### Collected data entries
..........

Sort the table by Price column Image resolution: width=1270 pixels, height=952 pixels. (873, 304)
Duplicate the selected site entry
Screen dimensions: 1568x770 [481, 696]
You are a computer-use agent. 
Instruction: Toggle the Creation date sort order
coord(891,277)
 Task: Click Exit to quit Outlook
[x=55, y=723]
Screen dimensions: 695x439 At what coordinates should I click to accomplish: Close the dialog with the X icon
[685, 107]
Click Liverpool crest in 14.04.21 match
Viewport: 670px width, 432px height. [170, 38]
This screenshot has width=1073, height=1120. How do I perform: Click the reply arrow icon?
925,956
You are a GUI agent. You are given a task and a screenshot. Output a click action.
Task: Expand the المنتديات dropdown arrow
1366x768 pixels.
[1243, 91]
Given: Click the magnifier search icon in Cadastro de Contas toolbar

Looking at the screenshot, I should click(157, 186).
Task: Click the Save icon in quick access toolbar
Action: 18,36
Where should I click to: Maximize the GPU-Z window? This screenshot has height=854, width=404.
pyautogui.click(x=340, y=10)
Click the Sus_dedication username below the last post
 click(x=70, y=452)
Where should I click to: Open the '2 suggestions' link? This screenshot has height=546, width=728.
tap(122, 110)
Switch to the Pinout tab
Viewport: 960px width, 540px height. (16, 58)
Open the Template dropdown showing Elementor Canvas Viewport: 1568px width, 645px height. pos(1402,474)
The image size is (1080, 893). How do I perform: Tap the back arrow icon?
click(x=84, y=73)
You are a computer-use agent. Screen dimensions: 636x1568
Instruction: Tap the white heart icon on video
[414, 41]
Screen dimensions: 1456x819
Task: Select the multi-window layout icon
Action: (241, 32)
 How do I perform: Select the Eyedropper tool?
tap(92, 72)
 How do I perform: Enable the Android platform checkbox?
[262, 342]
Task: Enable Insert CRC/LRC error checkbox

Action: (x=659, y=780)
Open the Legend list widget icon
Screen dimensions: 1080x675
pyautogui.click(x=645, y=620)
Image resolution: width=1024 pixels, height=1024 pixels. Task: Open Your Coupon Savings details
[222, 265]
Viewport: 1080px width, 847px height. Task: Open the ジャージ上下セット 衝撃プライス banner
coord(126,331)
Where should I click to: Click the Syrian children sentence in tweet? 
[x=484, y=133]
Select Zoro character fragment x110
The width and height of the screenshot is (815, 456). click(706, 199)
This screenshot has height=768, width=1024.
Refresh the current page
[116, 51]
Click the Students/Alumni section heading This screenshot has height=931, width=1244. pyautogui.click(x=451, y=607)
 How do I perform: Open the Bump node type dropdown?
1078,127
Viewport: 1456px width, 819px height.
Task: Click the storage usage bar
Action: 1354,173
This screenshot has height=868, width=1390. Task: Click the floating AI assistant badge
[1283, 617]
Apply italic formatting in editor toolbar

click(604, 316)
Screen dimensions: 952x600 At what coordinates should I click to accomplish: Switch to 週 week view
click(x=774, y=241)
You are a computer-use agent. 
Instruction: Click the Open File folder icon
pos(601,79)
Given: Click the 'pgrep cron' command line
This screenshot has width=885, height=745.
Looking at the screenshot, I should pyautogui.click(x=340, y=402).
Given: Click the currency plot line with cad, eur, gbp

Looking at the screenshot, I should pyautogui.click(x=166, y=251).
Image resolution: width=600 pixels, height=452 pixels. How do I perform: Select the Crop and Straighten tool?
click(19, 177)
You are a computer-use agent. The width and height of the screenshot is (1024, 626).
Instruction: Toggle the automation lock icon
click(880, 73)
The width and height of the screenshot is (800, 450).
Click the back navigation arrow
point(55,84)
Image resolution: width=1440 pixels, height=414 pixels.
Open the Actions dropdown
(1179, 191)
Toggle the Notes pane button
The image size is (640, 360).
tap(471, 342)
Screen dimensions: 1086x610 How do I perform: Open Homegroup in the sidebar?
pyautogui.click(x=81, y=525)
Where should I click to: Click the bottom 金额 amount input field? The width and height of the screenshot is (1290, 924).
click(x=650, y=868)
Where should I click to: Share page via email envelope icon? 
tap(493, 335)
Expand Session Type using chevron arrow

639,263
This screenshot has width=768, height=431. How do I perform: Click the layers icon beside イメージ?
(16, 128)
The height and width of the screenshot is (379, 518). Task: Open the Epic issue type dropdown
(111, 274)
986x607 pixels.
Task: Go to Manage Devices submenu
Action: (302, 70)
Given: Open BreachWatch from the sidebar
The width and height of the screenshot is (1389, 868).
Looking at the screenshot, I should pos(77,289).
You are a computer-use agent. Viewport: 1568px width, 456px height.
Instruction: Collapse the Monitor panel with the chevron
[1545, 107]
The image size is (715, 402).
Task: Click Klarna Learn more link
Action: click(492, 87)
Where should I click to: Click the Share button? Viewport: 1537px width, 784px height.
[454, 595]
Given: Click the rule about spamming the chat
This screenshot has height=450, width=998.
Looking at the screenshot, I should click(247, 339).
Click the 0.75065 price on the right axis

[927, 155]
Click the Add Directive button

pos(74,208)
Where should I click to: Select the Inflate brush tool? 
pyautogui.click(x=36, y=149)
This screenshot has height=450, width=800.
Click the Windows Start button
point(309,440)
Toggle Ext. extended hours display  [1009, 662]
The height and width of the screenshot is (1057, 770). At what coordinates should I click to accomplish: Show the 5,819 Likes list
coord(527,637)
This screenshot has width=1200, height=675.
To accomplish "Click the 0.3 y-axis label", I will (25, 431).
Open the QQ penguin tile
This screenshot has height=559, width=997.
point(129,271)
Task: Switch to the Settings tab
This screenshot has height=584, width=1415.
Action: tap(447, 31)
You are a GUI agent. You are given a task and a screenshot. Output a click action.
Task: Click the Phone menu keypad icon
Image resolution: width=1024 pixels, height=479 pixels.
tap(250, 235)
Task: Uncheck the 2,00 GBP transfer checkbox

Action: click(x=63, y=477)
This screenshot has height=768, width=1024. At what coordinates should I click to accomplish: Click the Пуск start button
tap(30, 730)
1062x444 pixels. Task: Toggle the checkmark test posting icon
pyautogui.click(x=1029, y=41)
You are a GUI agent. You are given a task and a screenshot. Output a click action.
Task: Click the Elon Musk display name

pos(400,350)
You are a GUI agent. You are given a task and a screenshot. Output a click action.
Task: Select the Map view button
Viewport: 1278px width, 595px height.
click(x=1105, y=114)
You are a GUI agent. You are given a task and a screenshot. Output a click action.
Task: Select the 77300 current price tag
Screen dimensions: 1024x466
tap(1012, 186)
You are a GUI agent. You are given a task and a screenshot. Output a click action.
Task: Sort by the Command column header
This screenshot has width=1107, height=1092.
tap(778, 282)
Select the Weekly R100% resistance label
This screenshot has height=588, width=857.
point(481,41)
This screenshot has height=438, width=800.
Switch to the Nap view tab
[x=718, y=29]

..........

### YOUR INSTRUCTIONS
The answer must consist of each line from the data that includes the string "computer".

### RESULT OF THIS TASK
You are a computer-use agent. 
You are a computer-use agent. Screen dimensions: 636x1568
You are a computer-use agent. 
You are a computer-use agent. The width and height of the screenshot is (1024, 626).
You are a computer-use agent. Viewport: 1568px width, 456px height.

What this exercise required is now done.